Kindle e-reader: A Trojan horse for free thought

March 18, 2009

All you really need to know about the dangers of digital commodification you learned in kindergarten.

Think back. Remember swapping your baloney sandwich for Jell-o pudding? Now, imagine handing over your sandwich and getting just a spoon.

That's one trade you'd never make again.

Yet that's just what millions of Americans are doing every day when they read "books" on Kindle, Amazon's e-reading device. In our rush to adopt new technologies, we have too readily surrendered ownership in favor of its twisted sister, access.

Web 2.0 and its culture of collaboration supposedly unleashed a sharing society. But we can share only what we own. And as more and more content gets digitized, commercialized, and monopolized, our cultural integrity is threatened. The free and balanced flow of information that gives shape to democratic society is jeopardized.

For now, though, Kindle is on fire in the marketplace. Who could resist reading "what you want, when you want it?" Access to more than 240,000 books is just seconds away. And its "revolutionary electronic-paper display ... looks and reads like real paper."
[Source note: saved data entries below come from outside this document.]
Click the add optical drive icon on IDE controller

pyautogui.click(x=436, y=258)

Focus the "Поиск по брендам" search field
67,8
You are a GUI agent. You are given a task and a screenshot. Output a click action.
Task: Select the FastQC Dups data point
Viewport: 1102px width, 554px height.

But it comes with restrictions: You can't resell or share your books – because you don't own them. You can download only from Amazon's store, making it difficult to read anything that is not routed through Amazon first. You're not buying a book; you're buying access to a book. No, it's not like borrowing a book from a library, because there is no public investment. It's like taking an interest-only mortgage out on intellectual property.

If our flailing economy is to teach us anything, it might be that an on-demand world of universal access (with words like lease, licensure, and liquidity) gets us into trouble. Amazon and other e-media aggregators know that digital text is the irrational exuberance of the day, and so are seizing the opportunity to codify, commodify, and control access for tomorrow. But access doesn't "look and read" like printed paper at all – just ask any forlorn investor. Access is useless currency.
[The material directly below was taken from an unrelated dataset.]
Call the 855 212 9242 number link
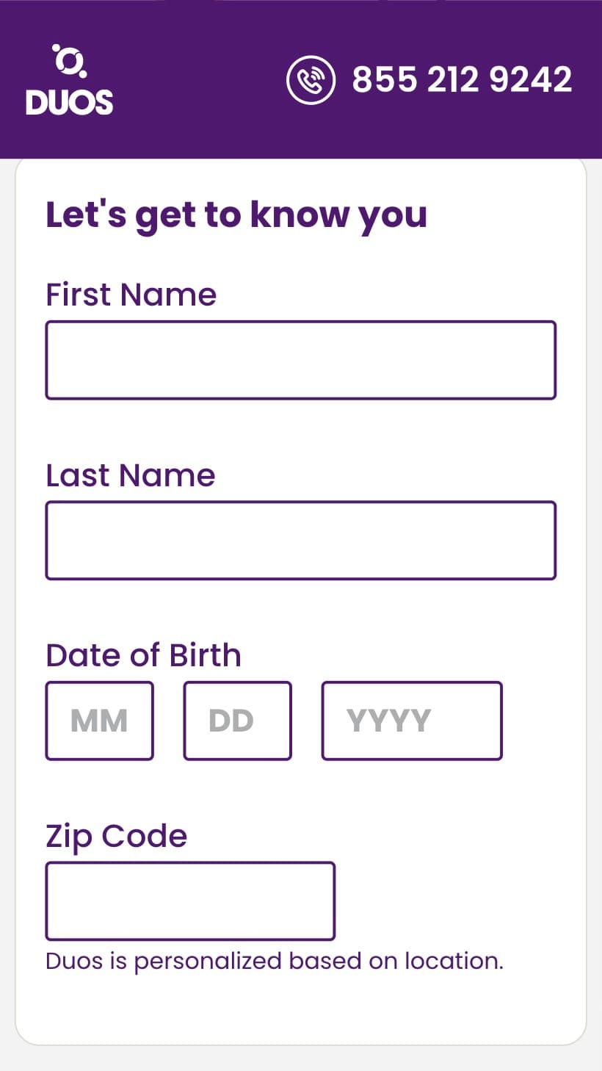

Why is this important? Because Kindle is the kind of technology that challenges media freedom and restricts media pluralism. It exacerbates what historian William Leach calls "the landscape of the temporary": a hyper mobile and rootless society that prefers access to ownership. Such a society is vulnerable to the dangers of selective censorship and control.
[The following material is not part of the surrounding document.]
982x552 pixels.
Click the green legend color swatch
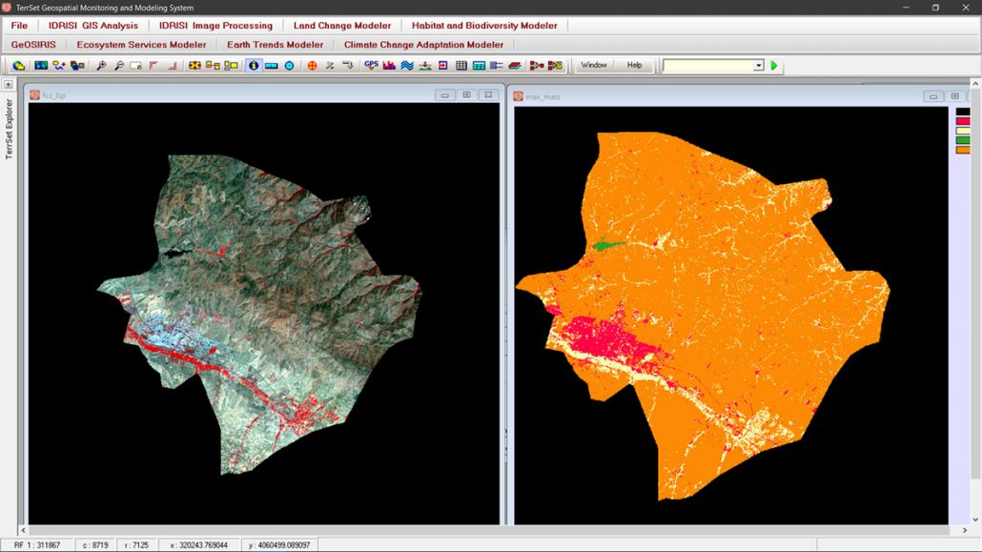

Digital rights management (DRM), which Kindle uses to lock in its library, raises critical questions about the nature of property and identity in digital culture. Culture plays a large role – in some ways, larger than government – in shaping who we are as individuals in a society. The First Amendment protects our right to participate in the production of that culture. The widespread commodification of access is shaping nearly every aspect of modern citizenship. There are benefits, to be sure, but this transformation also poses a big-time threat to free expression and assembly.

When Facebook, for example, proposed revisions to its terms of service last month – claiming ownership of user profiles and personal data – the successful backlash it spawned caused complex (even existential) ideas about property, identity, and capitulation to bubble up: Is my Facebook profile the essence of who I am? If so, who owns me?

The hallmark of a constitutionally governed society, after all, is the acknowledgment that we are the authors of our own experience. In an Internet age, this is manifest not only in published works, but also an ever-evolving host of user-generated content (Twitter, Blogger, Facebook, YouTube, etc.). If service providers lay claim to digital content now, how will it all end?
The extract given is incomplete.